The elements of today's globalised world (individuals, countries, non-government organisations, etc.) are becoming increasingly interlinked. The same holds for threats to security today, which means that they can pass from one country to another exceptionally quickly or very slowly. State borders arose because of the demarcation of human forms of the organisation of life on a specific territory, but this does not have a great effect on mass phenomena (in our case, threats to security), which spread without regard to artificial borders. Threats to national security that spread across the border into another country can quite quickly start to threaten the national security of those countries and, consequently, international security. Many sources represent the following typical examples of contemporary trans-national threats to security: the smuggling of illegal arms, drugs and dangerous materials (including nuclear weapons); transfers of illegal migrants; the spread of infectious diseases; information disruptions (threats to information infrastructure - e.g., cyber- terrorism and cyber-criminals) and so on. Environmental pollution as well as natural and manmade disasters represent a special category. Nuclear conflict between superpowers, which with the end of the Cold War is less likely, represents the military threat to global security with the greatest possible consequences.

In general it is possible to define the direction of the international spread of the threats mentioned.
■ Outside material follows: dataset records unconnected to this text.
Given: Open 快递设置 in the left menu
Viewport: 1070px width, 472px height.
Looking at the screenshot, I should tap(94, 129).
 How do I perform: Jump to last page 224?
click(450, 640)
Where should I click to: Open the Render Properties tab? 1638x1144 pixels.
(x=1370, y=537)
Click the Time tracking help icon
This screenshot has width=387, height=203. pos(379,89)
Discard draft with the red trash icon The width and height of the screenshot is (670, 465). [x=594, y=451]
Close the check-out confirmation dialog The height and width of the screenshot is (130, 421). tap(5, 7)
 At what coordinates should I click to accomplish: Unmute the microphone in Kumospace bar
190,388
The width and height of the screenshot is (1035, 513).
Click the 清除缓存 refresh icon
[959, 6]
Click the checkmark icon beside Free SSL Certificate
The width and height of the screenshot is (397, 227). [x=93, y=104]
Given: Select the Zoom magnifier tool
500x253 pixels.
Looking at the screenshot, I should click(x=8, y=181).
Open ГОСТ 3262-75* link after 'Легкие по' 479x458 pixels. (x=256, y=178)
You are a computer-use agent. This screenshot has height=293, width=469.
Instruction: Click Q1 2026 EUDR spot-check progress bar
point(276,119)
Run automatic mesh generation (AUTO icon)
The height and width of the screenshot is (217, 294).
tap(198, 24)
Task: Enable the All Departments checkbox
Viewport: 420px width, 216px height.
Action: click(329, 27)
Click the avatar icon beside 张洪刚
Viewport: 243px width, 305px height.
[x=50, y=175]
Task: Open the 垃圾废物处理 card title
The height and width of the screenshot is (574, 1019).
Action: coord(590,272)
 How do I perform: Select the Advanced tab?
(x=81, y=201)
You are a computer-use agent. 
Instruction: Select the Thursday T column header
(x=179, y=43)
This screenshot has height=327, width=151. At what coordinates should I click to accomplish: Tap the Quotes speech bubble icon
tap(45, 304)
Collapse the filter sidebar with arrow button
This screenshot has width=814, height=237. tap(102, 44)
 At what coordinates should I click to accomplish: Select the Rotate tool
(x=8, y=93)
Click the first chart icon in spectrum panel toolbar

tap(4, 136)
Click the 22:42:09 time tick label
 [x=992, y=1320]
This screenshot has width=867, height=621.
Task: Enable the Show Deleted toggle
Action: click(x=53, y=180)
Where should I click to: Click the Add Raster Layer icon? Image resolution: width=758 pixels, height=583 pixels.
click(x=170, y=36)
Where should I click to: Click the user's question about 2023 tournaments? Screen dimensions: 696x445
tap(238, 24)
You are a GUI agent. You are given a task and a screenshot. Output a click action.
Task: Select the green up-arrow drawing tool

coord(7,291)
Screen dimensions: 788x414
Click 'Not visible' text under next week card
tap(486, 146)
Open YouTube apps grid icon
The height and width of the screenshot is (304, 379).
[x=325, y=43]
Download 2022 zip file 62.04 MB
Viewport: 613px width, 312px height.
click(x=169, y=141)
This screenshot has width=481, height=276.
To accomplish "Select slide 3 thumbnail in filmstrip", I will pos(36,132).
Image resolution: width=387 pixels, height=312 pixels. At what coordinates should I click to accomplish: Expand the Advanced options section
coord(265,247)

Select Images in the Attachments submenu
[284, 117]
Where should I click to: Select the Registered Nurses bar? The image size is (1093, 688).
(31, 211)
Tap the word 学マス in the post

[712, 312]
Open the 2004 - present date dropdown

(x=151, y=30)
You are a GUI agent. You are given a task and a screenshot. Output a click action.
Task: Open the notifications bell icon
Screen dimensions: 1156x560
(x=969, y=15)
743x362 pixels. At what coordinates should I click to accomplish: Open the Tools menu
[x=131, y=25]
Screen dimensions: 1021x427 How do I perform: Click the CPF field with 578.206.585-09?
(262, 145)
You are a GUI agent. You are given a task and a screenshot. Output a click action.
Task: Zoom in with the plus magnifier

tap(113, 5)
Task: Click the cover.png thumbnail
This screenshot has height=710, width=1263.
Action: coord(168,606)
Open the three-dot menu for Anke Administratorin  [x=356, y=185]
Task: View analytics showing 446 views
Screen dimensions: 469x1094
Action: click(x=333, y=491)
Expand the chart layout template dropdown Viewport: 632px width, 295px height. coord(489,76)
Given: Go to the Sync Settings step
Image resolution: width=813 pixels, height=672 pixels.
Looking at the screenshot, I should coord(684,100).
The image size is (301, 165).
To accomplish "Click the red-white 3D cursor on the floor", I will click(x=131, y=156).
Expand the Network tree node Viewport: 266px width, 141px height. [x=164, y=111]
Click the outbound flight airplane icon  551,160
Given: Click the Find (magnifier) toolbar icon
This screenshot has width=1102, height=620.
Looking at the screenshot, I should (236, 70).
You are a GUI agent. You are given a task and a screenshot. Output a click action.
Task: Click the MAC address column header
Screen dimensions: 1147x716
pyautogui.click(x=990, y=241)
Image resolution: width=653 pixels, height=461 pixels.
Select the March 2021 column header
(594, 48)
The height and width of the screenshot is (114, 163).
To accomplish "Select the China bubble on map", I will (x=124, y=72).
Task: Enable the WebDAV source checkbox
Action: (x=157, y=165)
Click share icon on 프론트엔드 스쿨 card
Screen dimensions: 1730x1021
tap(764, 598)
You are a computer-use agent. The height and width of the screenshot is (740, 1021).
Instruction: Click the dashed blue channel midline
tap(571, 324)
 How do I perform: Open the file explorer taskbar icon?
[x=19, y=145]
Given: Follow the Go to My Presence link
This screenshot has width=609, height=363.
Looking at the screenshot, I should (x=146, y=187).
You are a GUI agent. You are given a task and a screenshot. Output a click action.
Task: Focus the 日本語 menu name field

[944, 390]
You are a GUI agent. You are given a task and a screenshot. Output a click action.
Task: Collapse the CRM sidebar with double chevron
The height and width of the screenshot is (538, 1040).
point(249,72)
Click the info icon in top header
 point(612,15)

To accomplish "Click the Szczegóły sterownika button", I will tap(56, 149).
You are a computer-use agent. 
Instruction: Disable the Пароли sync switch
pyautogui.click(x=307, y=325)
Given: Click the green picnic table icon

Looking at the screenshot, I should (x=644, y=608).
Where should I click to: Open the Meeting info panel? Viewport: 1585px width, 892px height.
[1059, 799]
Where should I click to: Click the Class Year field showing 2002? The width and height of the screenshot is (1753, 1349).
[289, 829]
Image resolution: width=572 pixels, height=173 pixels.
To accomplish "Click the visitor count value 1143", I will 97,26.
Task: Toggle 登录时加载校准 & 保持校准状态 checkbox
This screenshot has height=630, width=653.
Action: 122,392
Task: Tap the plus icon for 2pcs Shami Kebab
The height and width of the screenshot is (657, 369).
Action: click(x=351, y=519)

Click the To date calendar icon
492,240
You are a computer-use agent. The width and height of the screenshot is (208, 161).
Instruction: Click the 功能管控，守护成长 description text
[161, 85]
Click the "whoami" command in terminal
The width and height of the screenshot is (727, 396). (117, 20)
Illegal arms usually travel from the developed north to the undeveloped south, where there are more armed conflicts; illegal migrants and drugs move from the undeveloped south to the developed north; and infectious diseases and information disruptions travel in both directions. Slovenia is located on the edge of the developed north and is a transit country for the majority of the transfers named, but it is also increasingly becoming a target country.

The characteristics of trans-national threats to security defined above also lays forth their primarily non-military nature, which does not mean that they are not often the consequences of military conflicts or even their cause. The trans-national spread of threats to security is oftentimes a consequence of a threat that has already escalated to the national level (e.g., armed conflict, conflict between a terrorist group and the state, a surge in criminality, etc.) or the cause of the continued escalation of other threats to security (e.g., an increased level of criminality in target or transit countries as a result of the high level of illegal migration).